Итак, термин самодержец, понятый автором «Валаамской беседы» в качестве обозначения государя, царствующего по воле Бога, не только не исключает участия во власти советников (князей, бояр, «ближних приятелей»), но, напротив, предполагает это участие, поскольку оно угодно Богу и осуществляется согласно Божьему повелению. Перед нами, надо сказать, довольно своеобразное толкование слова самодержец, выхолащивающее его истинное содержание. Не чем иным, нежели стремлением теоретически обосновать ограничение самодержавной власти Ивана IV, эту понятийную акробатику объяснить невозможно. Однако позиция сочинителя «Валаамской беседы» будет охарактеризована не полно, если опустить одну весьма существенную деталь: нескрываемое желание поставить в ряд советников царя «протчих мирян», т. е. земских, по всей видимости, представителей или «всенародных человек», по терминологии князя А. М. Курбского{1512}. И здесь, конечно же, нельзя пройти стороной мимо одного из прибавлений (добавлений) к «Валаамской беседе».

«Ино сказание тоеже Беседы» — так называется это прибавление. В нем наше внимание останавливают несколько сюжетов, расположенных автором последовательно и представляющих отдельные смысловые звенья или блоки: 1) «Подобает благоверным и христолюбивым царем и богоизбранным, благочестивым и великим князем русския земли избранные воеводы своя и войско свое крепити и царство во благоденьство соединити и распространити от Москвы семо и авамо, всюду и всюду. И грады, аки крепкия и непоколебимые богоутвержденные столпы, крепко скрепити, и область вся держати не своею царьскою храбростию, ниже своим подвигом, но славным войском и царьскою премудрою мудростию»{1513}; 2) «И на таковое дело благое достоит святейшим вселенским патриархом и православным благочестивым папам, и преосвященным митрополитом, и всем священноархиепископом, и епископом, и преподобным архимаритом, и игуменом, и всему священническому и иноческому чину благословити царей и великий князей на единомысленный вселенский совет»{1514}; 3) «И с радостию царю воздвигнути, и от всех градов своих, и от уездов градов тех, без величества и без высокоумныя гордости, христоподобною смиренною мудростию, беспрестанно всегда держати погодно при себе и себе ото всяких мер всяких людей, и на всяк день их добре и добре распросити царю самому о всегодном посту и о покаянии мира сего, и про всякое дело мира сего»{1515}; 4) «А разумных мужей, добрых и надежных приближенных своих воевод и воинов со многими войсками ни на един день не разлучати от собя. Да таковою царьскою мудростию и войновым валитовым разумом ведома да будет царю самому про все всегда самодержавства его, и может скрепити от греха власти и воеводы своя, и приказные люди своя, и приближенных своих от поминка и от посула, и от всякия неправды, и сохранит их от многих безчисленных властелиных грехов, и ото всяких лстивых лстецов, и ото обавников их. И объявлено будет теми людми всякое дело пред царем. Таковою царьскою мудростию и валитовым разумом да правдою тою держатца во благоденьство царство его и войско все без измены крепко всегда»{1516}.

──────────────────────────────

### ВАШИ ЗАДАНИЯ
a: Как называется прибавление к «Валаамской беседе», о котором говорится во фрагменте о «Валаамской беседе»?
b: Напишите продолжение фрагмента о «Валаамской беседе», начиная сразу после его последнего предложения.
Данные далее взяты из другого источника.

──────────────────────────────

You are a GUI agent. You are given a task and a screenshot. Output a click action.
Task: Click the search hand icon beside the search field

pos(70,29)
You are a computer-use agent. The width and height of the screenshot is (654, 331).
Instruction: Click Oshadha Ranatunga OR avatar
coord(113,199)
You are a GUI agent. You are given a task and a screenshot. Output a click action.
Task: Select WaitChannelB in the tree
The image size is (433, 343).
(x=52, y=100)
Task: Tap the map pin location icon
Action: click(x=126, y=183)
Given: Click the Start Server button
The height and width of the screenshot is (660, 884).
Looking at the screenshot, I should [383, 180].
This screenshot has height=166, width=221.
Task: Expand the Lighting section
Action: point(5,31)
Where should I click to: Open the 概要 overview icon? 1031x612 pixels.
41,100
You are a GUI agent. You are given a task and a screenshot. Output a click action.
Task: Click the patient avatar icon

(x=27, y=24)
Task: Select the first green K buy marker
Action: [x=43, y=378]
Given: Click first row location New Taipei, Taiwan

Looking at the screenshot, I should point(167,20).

──────────────────────────────

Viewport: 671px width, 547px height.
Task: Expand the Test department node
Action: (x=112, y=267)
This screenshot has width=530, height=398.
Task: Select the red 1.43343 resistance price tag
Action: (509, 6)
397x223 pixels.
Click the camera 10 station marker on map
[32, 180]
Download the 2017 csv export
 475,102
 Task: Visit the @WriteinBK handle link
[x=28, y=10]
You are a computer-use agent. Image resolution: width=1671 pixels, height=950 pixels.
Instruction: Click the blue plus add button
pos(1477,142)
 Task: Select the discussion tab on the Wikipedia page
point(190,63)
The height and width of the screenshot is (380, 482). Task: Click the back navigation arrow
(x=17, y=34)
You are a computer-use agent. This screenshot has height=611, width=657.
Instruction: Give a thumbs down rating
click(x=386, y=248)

──────────────────────────────

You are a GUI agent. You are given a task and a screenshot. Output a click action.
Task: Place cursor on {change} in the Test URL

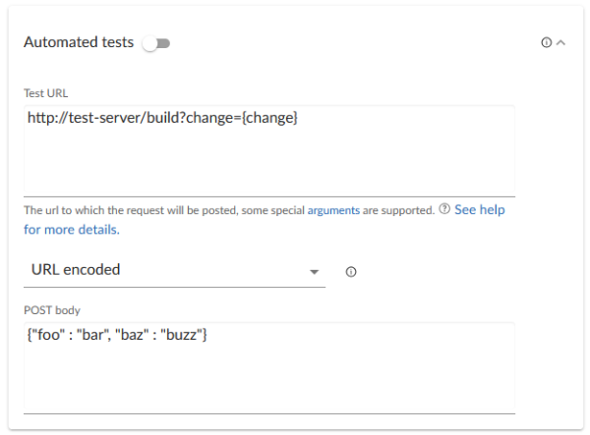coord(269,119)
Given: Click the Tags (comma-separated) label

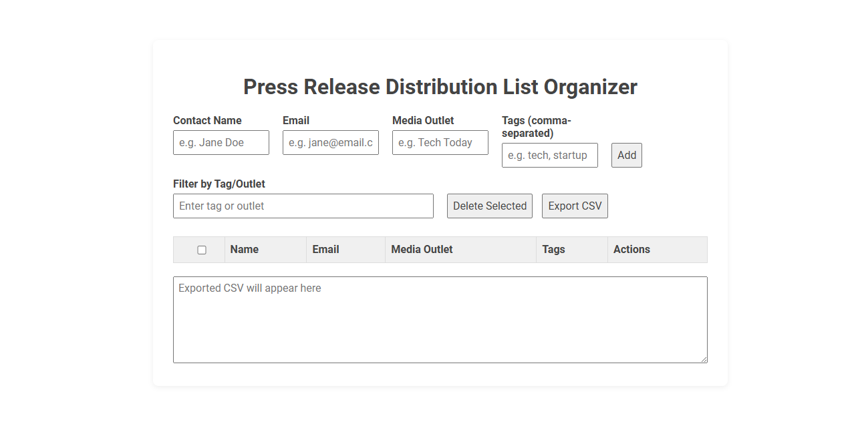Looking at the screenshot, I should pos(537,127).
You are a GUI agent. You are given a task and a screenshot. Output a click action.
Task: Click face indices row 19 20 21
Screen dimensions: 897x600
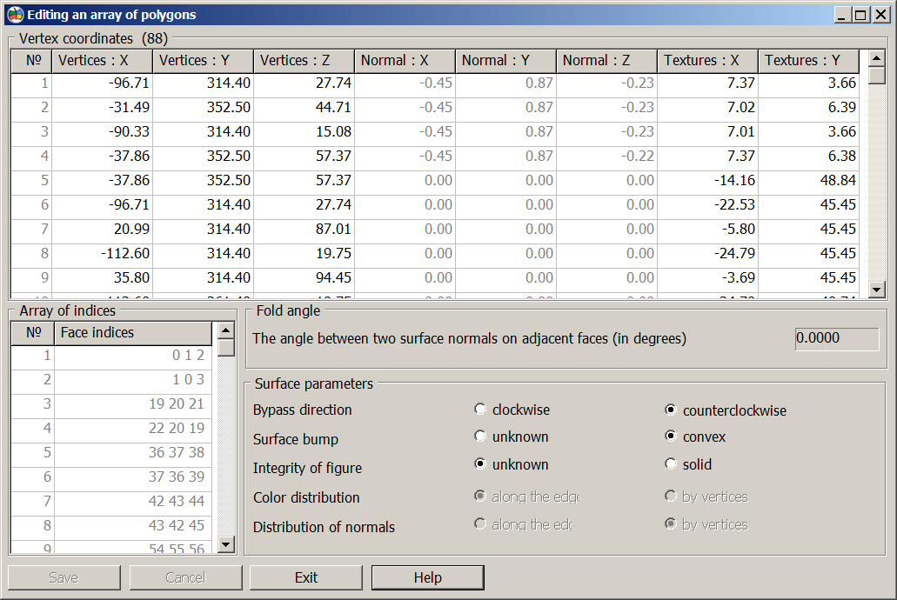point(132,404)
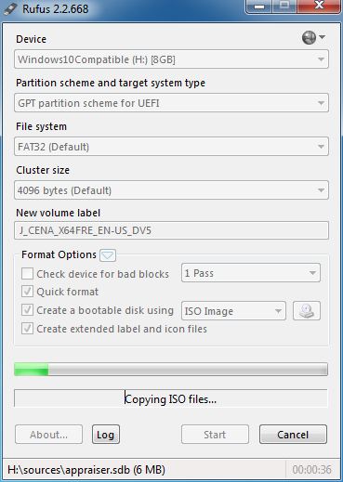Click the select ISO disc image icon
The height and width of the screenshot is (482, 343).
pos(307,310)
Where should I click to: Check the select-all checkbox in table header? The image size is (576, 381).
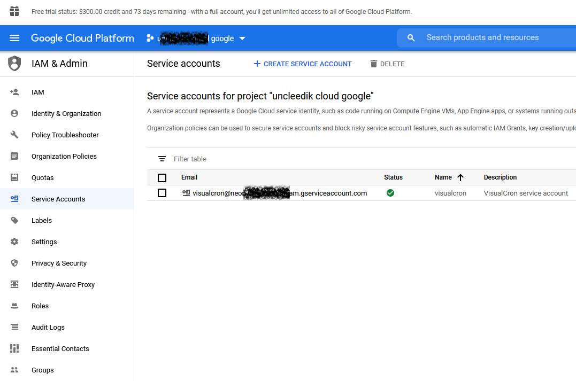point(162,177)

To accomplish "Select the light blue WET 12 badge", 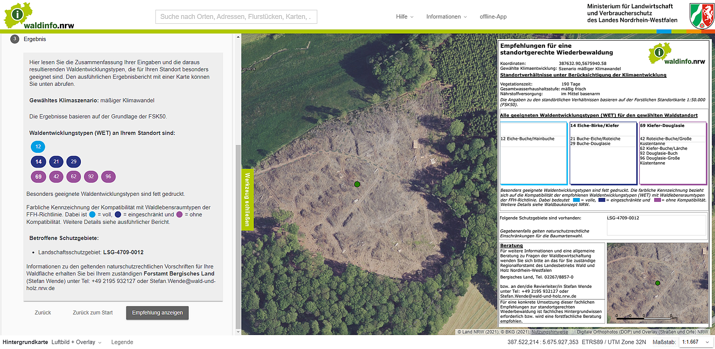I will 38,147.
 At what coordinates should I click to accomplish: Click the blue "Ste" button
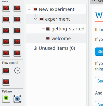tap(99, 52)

──────────────────────────────

### ОТВЕТЫ ПО ПОРЯДКУ
a: «Ино сказание тоеже Беседы».

b:
Прежде чем приступить к выявлению содержания приведенных фрагментов «Иного сказания», необходимо коснуться вопроса о происхождении самого памятника. Ближайшая задача, встающая перед исследователем, заключается в установлении соотношения, связи основного текста «Валаамской беседы» с этим прибавлением. Иначе, является ли «Иное сказание» непосредственным продолжением «Валаамской беседы», принадлежащим перу одного и того же автора, или представляет собою самостоятельное произведение, хотя и тесно связанное с «Беседой». Ученые по-разному решают данную задачу. Еще дореволюционные издатели «Валаамской беседы» В. Г. Дружинин и М. А. Дьяконов доказывали позднее происхождение «Иного сказания» сравнительно с «Беседой» и, следовательно, принадлежность этих письменных памятников различным авторам{1517}. В советской историографии точка зрения В. Г. Дружинина и М. А. Дьяконова получила поддержку со стороны Г. Н. Моисеевой, высказавшей ряд дополнительных соображений (в том числе текстологических) в пользу этой точки зрения{1518}. В том же направлении рассуждал и Л. В. Черепнин. «Как известно, — писал он, — в некоторых списках «Беседы Валаамских чудотворцев» к ней приписан другой памятник под заглавием «Иносказание тое же Беседы». Автор «Иного сказания», как видно, знал текст «Беседы» и касался некоторых вопросов, в ней поднятых, однако решал их в ряде случаев иначе»{1519}. Следовательно, по Г. Н. Моисеевой и Л. В. Черепнину, «Беседу» и «Сказание» составили разные лица. Однако уже некоторые современники В. Г. Дружинина и М. А. Дьяконова принимали «Иное сказание» и «Валаамскую беседу» за одно целое{1520}. К тому же склонялись и отдельные новейшие исследователи{1521}. В исторической литературе обращалось внимание и на неосновательность попыток приписать «Иное сказание» и «Валаамскую беседу» различным авторам{1522}.

По нашему мнению, надо все-таки признать, что «Беседа» и «Сказание» написаны разными людьми. Об этом, по-видимому, свидетельствует само название «Ино сказание тоеже Беседы», означающее другое повествование (рассказ){1523} о той же «Беседе». Вряд ли автор «Валаамской беседы» взялся бы за подобную, прямо скажем, странную работу, имея возможность высказать в основном тексте своего сочинения все, что считал нужным. Верно и то, что «Иное сказание» появилось после составления «Валаамской беседы». Но это после нельзя, на наш взгляд, понимать как позже, а тем более — как много позже. «Сказание», скорее всего, создавалось если не сразу, то по горячим следам «выхода в свет» «Валаамской беседы». На это указывает идейная связь «Сказания» с «Валаамской беседой», свидетельствующая об актуальности поднятых в «Беседе» проблем на момент создания «Иного сказания». Отсюда ясно, что между написанием памятников не могло пройти много времени.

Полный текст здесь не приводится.